Legalizing Recreational Marijuana Results in Increased Crashes
In an analysis by the Highway Loss Data Institute (HLDI), the legalization of recreational marijuana in Colorado, Oregon and Washington has resulted in 3% higher overall collision claim frequency than would have been expected without the legalization. This is the first time HLDI has done a report on how the legalization of the drug has affected crashes reported to insurers.
It is important to include that there is evidence from simulator and on-road studies that marijuana can degrade some aspects of driving performance, but there is no definitive connection between marijuana use and real-world crashes.
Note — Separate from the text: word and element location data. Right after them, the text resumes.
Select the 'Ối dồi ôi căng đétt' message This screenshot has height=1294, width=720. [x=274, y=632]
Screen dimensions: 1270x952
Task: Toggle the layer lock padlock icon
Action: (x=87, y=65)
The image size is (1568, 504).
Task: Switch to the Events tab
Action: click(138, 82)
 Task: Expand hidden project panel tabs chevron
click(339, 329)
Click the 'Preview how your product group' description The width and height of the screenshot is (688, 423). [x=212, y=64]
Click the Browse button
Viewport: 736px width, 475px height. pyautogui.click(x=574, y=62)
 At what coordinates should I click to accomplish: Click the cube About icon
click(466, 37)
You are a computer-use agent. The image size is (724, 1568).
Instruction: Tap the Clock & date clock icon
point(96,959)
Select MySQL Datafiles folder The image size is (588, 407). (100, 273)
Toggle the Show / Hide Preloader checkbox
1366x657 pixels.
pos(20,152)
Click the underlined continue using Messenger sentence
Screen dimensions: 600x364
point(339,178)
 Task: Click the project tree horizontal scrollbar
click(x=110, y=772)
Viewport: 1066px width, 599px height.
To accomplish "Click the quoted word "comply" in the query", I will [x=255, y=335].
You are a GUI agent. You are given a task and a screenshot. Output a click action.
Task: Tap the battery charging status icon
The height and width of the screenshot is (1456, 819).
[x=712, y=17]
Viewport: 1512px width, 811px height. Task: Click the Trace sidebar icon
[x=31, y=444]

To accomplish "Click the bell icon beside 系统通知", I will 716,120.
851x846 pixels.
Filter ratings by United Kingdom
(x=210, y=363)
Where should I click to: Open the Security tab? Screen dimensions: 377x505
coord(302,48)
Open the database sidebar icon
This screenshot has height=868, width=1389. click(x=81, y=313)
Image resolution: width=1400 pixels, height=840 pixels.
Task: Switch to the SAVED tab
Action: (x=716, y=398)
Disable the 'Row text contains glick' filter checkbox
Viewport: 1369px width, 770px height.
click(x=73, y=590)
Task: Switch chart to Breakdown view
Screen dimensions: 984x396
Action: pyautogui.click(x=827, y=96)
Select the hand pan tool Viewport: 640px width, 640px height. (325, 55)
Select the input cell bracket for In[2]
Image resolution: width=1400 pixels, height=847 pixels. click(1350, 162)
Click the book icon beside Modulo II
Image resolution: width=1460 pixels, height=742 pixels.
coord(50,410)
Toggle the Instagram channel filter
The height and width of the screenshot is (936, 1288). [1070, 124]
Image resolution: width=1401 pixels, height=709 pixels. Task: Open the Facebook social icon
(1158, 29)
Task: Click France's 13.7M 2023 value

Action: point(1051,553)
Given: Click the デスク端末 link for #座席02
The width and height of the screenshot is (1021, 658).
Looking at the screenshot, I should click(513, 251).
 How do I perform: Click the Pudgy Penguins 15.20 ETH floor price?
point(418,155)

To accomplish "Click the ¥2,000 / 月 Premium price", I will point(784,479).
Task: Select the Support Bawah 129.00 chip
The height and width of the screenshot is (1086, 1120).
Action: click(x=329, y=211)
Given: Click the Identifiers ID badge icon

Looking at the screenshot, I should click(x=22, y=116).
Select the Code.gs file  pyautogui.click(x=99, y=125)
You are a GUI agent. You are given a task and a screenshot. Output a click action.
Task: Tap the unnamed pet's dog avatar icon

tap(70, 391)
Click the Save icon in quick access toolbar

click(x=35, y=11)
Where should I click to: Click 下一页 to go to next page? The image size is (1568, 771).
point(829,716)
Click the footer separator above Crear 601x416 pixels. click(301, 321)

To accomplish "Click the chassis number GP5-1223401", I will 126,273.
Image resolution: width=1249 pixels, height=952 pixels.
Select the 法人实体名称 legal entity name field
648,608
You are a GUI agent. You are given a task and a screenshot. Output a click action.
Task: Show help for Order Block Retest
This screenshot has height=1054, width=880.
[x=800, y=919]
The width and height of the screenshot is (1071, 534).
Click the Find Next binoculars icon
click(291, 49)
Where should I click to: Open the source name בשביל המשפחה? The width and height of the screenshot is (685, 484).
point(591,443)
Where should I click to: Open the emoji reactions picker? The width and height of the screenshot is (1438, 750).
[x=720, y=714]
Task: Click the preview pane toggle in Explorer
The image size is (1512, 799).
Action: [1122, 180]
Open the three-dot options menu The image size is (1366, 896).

Now, more drivers are admitting to using marijuana, especially those in crashes, but not all studies agree that there is an actual link.
In HLDI’s analysis, neighboring states were used as controls to look at collision claims experience in Colorado, Oregon and Washington before and after law changes. The control states were: Idaho, Montana, Nevada, Utah and Wyoming, plus the “legal-weed” states before they the dug was actually legalized. Here are the control states’ rules on marijuana:
- Nevada and Montana- permitted medical-use
- Wyoming and Utah- only limited use for medical purposes
- Idaho- No use of marijuana allowed
- Oregon and Washington legalized medical marijuana in 1998, and Colorado authorized it in 2000
The data collected spans collision claims filed between January 2012 and October 2016. Matt Moore the senior VP of HLDI said, “The combined-state analysis shows that the first three states to legalize recreational marijuana have experienced more crashes, the individual state analyses suggest that the size of the effect varies by state.”
The state with the worst increase is Colorado in claim frequency compared with it’s control states.
In the coming years HLDI will be able to conduct more research on this topic to sharpen it’s focus and analyze real-world crashes. Currently, the IIHS has begun a large-scale case-control study in Oregon to assess how legalized marijuana use may be changing the risk of crashes with injuries. Some results are expected in 2020.
David Zuby, executive vice president and chief research officer of the IIHS says, “HLDI’s findings on the early experience of Colorado, Oregon and Washington should give other states eyeing legalization pause.”